**Records for the task:**
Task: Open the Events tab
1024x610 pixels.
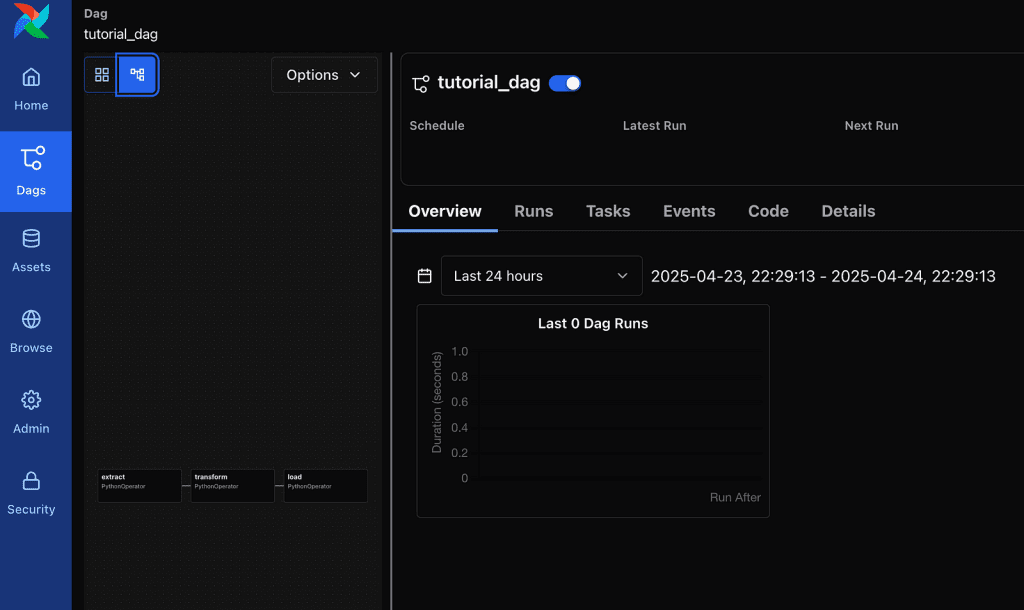Action: (689, 211)
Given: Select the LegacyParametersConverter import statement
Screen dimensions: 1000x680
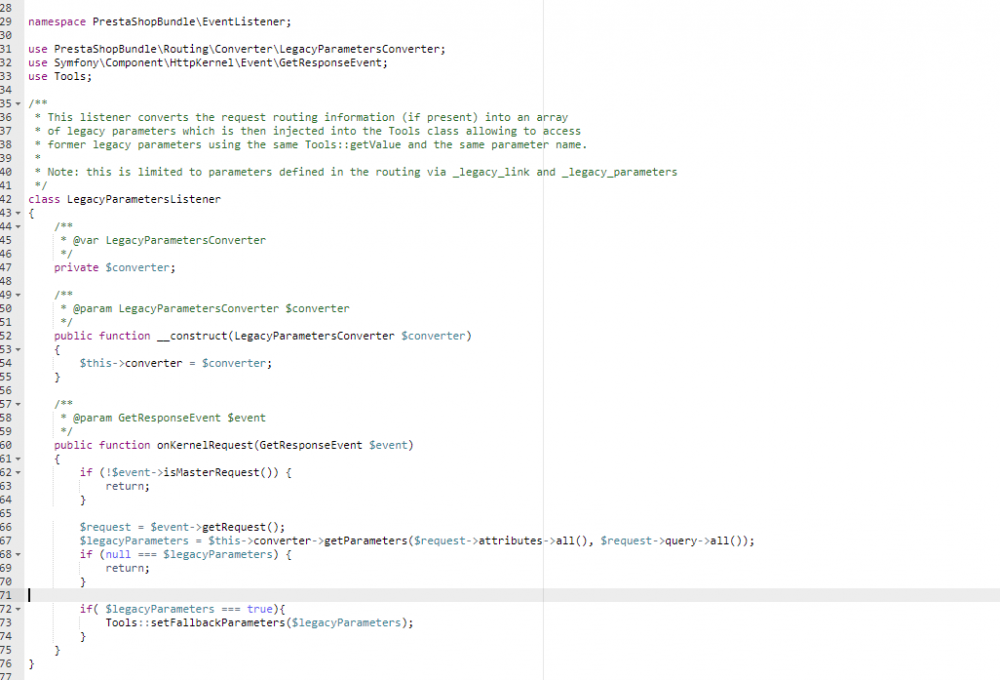Looking at the screenshot, I should [x=236, y=48].
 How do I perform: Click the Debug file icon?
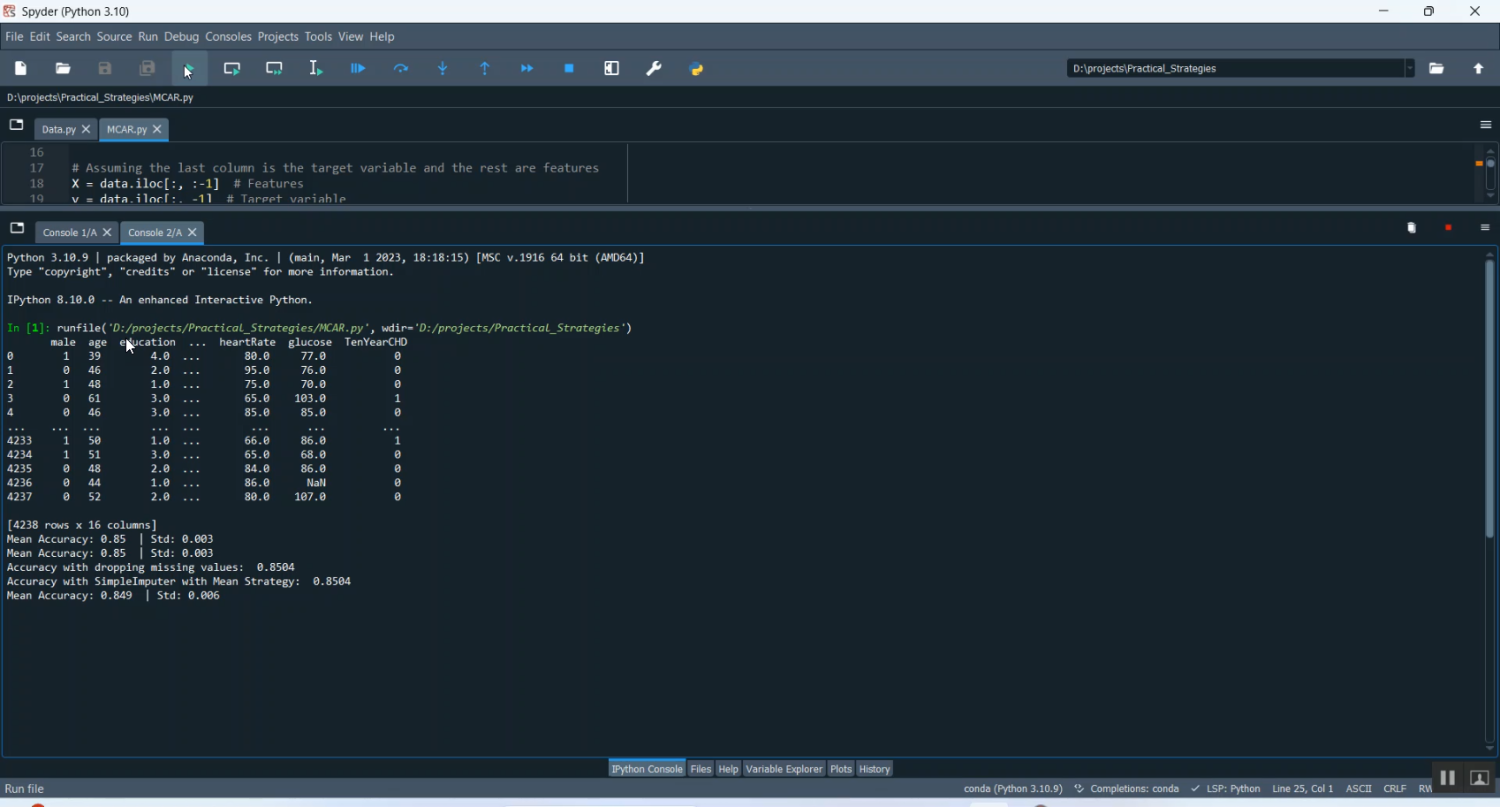point(358,69)
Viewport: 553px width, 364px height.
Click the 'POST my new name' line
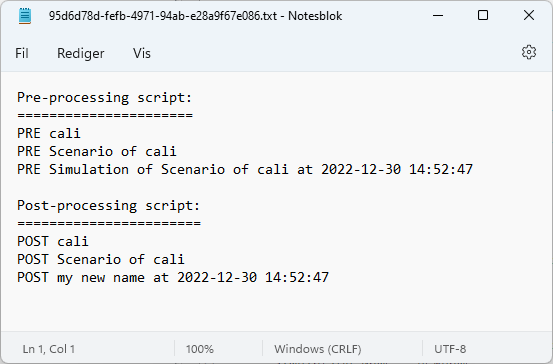coord(173,277)
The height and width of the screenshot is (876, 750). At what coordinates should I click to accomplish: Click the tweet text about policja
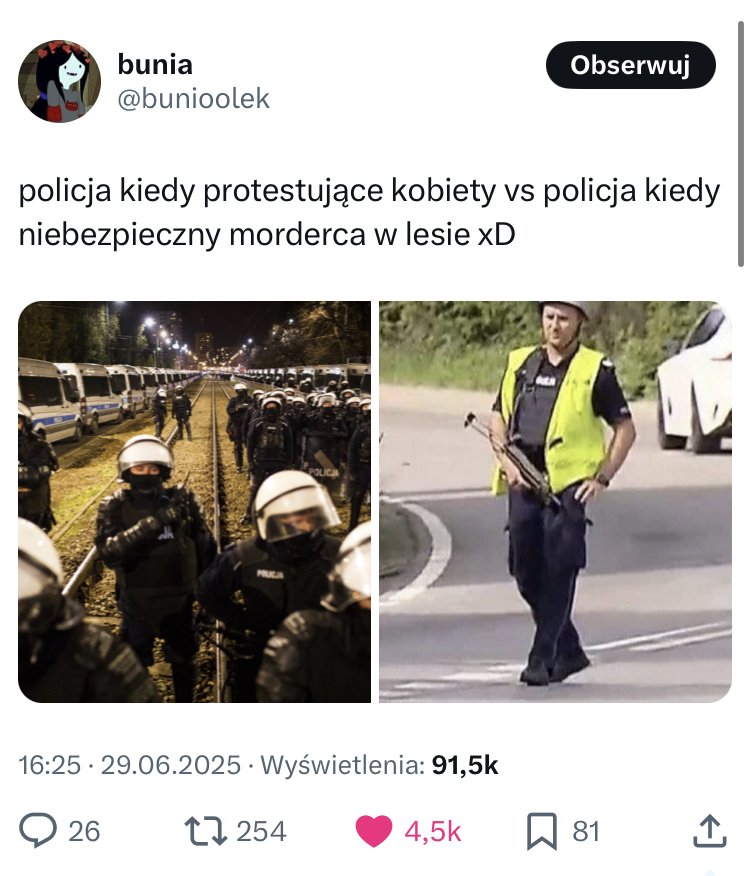369,212
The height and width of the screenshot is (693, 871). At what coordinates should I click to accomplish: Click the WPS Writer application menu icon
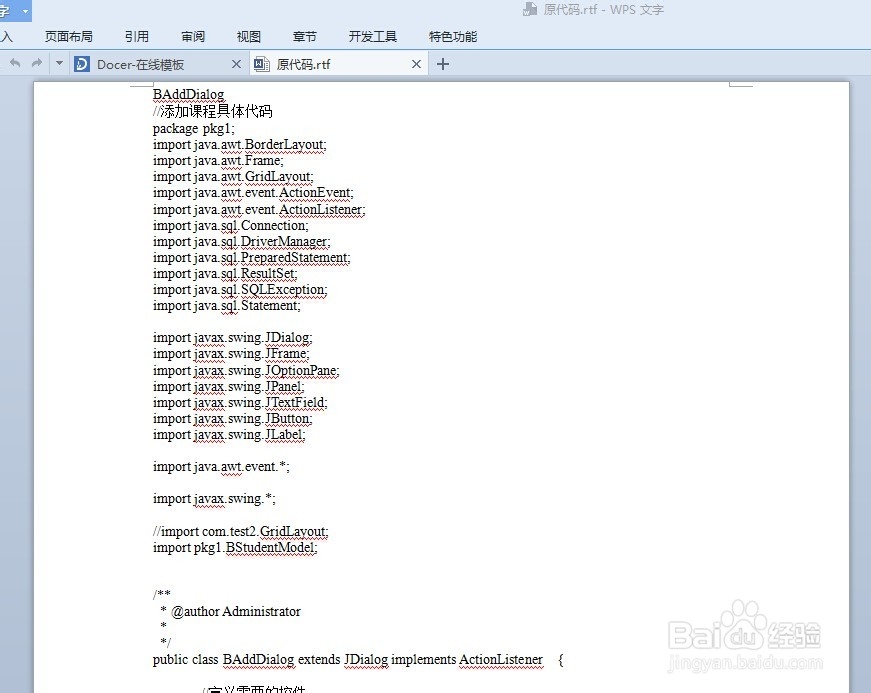point(8,11)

**Task directions:**
Rewrite all the rows above with "coordinates" replaced by "position" wherever it occurs, keeping every other word the same and leaving out the pictures.

**Output of the exercise:**
Task: Open the Events tab
1024x610 pixels.
Action: (689, 211)
Given: Select the LegacyParametersConverter import statement
Screen dimensions: 1000x680
Looking at the screenshot, I should [x=236, y=48].
 How do I perform: Click the Debug file icon?
point(358,69)
Viewport: 553px width, 364px height.
Click the 'POST my new name' line
coord(173,277)
The height and width of the screenshot is (876, 750). At what position should I click to accomplish: Click the tweet text about policja
369,212
The height and width of the screenshot is (693, 871). At what position should I click to accomplish: Click the WPS Writer application menu icon
point(8,11)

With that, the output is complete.